◆ RECORDED INFORMATION:
%%

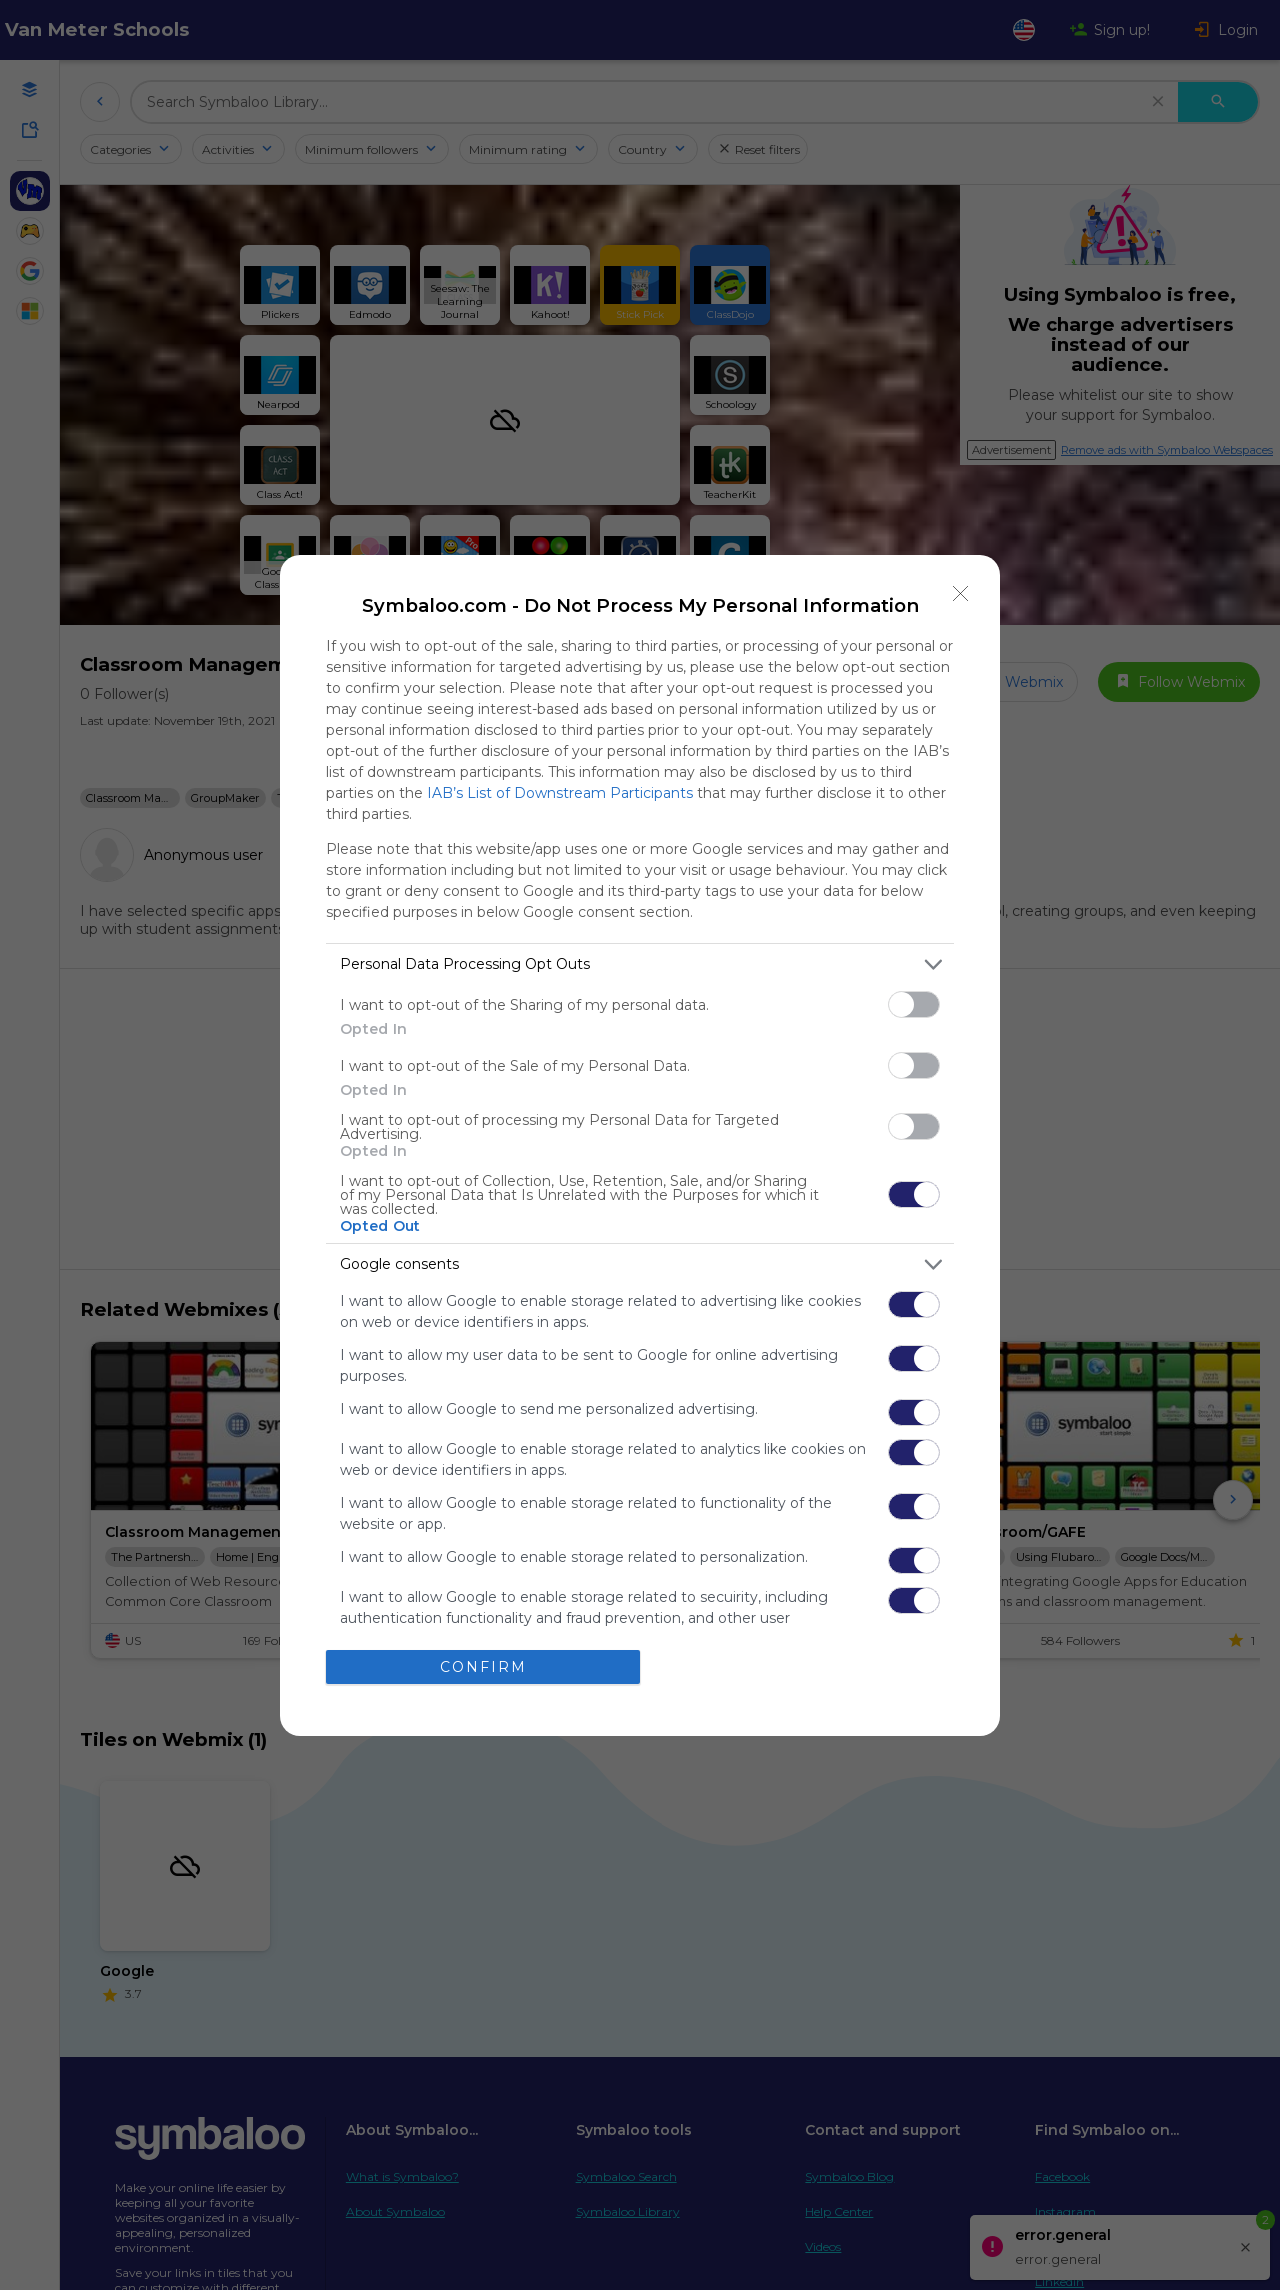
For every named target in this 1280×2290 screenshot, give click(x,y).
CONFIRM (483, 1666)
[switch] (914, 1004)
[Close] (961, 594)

%%
%%

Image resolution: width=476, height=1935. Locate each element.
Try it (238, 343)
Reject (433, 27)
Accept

%%

◆ EXERCISE: Tally the lines of the records that contain the word "every" and reply with the number alone.

◆ RIGHT ANSWER: 1